TASK OBJECTIVE:
Copy, from the data below, every line that has "button" in it.

=== Begin Enclosure ===

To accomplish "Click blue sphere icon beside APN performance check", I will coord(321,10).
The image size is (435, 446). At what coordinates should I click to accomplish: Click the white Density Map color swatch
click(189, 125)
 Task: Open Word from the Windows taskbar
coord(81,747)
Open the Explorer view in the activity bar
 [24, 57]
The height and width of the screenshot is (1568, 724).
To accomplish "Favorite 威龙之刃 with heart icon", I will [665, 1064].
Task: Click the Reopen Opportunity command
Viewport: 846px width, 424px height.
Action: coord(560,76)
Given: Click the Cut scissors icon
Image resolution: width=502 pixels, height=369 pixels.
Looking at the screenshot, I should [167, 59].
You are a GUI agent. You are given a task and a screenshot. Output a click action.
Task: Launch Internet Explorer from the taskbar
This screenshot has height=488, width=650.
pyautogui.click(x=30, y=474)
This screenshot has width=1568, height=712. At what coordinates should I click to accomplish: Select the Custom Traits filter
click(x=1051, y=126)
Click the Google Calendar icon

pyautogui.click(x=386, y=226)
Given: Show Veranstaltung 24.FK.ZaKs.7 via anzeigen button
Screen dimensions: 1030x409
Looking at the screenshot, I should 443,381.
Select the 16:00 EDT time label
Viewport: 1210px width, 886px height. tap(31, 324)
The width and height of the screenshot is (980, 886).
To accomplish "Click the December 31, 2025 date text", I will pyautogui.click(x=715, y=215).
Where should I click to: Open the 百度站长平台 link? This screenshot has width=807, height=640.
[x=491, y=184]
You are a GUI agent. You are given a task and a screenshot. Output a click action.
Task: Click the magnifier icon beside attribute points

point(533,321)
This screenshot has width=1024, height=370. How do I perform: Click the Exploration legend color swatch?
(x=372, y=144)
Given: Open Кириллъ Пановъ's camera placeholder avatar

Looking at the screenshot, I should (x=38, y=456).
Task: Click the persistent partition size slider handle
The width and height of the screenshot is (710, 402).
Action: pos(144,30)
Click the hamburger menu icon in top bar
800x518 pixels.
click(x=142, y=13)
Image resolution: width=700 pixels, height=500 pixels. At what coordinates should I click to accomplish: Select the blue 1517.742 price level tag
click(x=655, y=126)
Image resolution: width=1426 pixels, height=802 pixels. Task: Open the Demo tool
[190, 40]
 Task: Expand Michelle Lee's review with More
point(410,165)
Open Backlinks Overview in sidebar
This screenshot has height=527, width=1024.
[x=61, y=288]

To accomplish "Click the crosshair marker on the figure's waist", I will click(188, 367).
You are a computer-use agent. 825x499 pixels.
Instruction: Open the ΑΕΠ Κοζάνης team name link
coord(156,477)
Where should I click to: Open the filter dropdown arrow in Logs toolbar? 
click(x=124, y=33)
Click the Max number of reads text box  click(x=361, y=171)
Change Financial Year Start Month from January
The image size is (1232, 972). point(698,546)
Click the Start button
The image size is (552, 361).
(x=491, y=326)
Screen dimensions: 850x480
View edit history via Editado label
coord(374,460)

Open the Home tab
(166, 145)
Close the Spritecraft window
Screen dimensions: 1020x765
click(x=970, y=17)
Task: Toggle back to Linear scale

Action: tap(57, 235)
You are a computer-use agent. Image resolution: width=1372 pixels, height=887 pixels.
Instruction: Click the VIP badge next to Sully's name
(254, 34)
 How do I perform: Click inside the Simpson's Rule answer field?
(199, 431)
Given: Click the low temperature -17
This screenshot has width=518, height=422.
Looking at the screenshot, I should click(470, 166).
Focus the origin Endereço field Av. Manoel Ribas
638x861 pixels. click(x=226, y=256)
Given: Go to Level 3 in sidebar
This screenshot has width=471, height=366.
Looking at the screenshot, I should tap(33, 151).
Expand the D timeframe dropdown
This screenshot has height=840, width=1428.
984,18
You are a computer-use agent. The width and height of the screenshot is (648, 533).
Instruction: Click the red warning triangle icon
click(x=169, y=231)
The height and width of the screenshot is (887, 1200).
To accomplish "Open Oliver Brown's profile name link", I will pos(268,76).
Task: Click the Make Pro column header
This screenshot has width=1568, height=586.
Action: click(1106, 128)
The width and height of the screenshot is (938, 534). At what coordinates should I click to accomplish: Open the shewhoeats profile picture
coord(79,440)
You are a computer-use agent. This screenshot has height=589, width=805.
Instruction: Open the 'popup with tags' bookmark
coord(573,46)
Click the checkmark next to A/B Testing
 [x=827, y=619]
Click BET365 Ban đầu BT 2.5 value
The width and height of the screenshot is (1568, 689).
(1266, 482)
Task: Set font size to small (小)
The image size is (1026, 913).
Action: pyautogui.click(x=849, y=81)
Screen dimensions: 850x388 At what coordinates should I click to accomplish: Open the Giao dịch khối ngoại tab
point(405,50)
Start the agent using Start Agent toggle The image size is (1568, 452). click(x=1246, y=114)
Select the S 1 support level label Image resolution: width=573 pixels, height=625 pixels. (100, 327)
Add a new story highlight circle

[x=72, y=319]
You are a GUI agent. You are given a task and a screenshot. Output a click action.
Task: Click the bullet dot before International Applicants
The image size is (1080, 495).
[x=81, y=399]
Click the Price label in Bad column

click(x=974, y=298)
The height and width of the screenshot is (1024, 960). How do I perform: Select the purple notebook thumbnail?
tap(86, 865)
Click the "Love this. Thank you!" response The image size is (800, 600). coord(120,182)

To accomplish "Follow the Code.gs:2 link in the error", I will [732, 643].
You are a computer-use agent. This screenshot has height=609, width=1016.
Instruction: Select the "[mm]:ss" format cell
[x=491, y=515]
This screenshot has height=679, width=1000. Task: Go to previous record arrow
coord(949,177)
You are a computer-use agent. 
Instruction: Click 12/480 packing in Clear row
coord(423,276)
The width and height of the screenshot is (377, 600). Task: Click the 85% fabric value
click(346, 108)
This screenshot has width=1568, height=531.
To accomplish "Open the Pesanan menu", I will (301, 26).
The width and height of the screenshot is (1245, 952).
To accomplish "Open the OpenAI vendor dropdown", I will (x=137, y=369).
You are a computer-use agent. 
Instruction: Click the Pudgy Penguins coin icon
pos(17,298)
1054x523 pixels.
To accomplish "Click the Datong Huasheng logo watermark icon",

=== End Enclosure ===

TASK ANSWER:
Given: Show Veranstaltung 24.FK.ZaKs.7 via anzeigen button
Click the Start button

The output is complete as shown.